The process involves creating and encoding a dummy file, setting it in the database via a modification method, and integrating it into a modification set. This approach ensures data masking while maintaining database integrity.

Prerequisites

  • Basic familiarity with the software environment and database manipulation.

Steps

1. Create the Dummy File

Create the file (e.g., dummy.pdf) that will replace sensitive data in the target database column.

2. Convert the File to Base64 Representation

Use a Base64 encoder to convert the dummy file into a text-based format. This allows the file content to be embedded in a script. This can be done with the command line tool base64, Notepad++ or with an online tool.

3. Create an XDM File of Type Text

  • Create an XDM file.

  • Upload the Base64 representation of the dummy file into the XDM file.

4. Develop a Modification Method in Groovy

  1. Add a parameter to the modification method:

    • Name: fileName

    • Display Name: File Name

    • Type: String

  2. Use the following code in the init, apply, and close methods:

   import org.apache.commons.codec.binary.Base64
   import javax.sql.rowset.serial.SerialBlob
   import de.ubs.xdm3.script.evaluator.ScriptValidationException

   fileContentBinary = null

   /*
    * This function is called once before the processing starts.
    */

   void init() {
        // Retrieve the Base64 content of the dummy file
        file = api.files.find{ modificationMethod.fileName.equals(it.displayName)}
        if (file.equals(null)) {
            throw new ScriptValidationException("File " + modificationMethod.fileName + " could not be found.")
        } else {
            // Decode the Base64 content to binary
            fileContentBase64 = file.content
            fileContentBinary = Base64.decodeBase64(fileContentBase64)
        }
   }

   /*
    * This function modifies each row of the table.
    */
   def apply() {
       // Convert to Blob for binary storage in database
       data[columnIndex] = new SerialBlob(fileContentBinary)
       return true
   }

   /*
    * This function is executed after the table modification is complete.
    */
   def close() {
       // Perform any necessary cleanup (if required)
   }

The ByteArrayWrapperBlob class is a utility class that converts a byte array to a Blob object. This is necessary, if the database column is represented as BLOB in the data process. If it represented as byte[], the Wrapper is not necessary. Please compare the data type mappings in Data Types Mappings.
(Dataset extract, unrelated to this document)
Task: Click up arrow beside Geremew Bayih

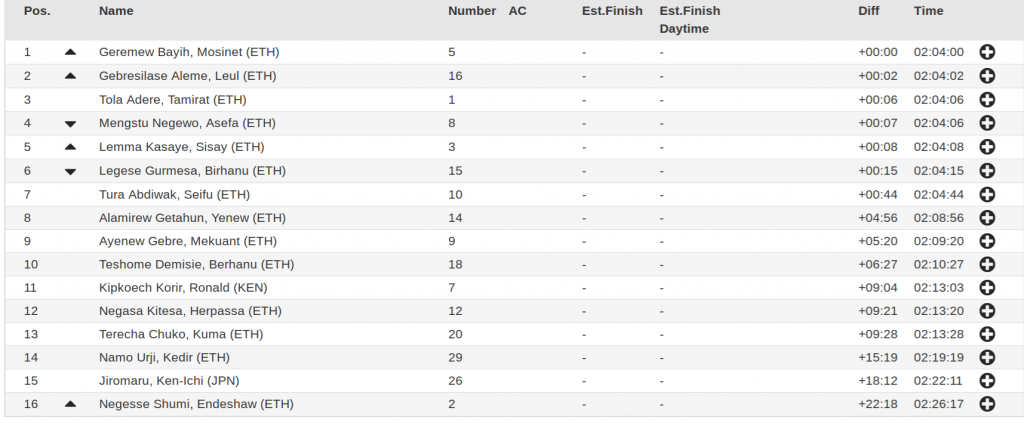Action: click(71, 52)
5. Create a New Modification Set

  • Create a modification set in the software.

  • Add a rule specifying the database column where the dummy file should be applied.

  • Enter the name of the dummy file in the File Name parameter.

6. Use the Modification Set in Task Execution

Assign the modification set to a task for execution. Ensure the appropriate table and column are targeted during the process.

Benefits

  • Data Masking: Securely replaces sensitive data with a controlled dummy file.

  • Automation: Simplifies the process with reusable methods and scripts.

  • Flexibility: Supports various file types by modifying the input file.

Conclusion

By following this guide, you can effectively mask database columns with dummy files using a structured and reusable approach. This ensures compliance with data privacy requirements while maintaining operational efficiency.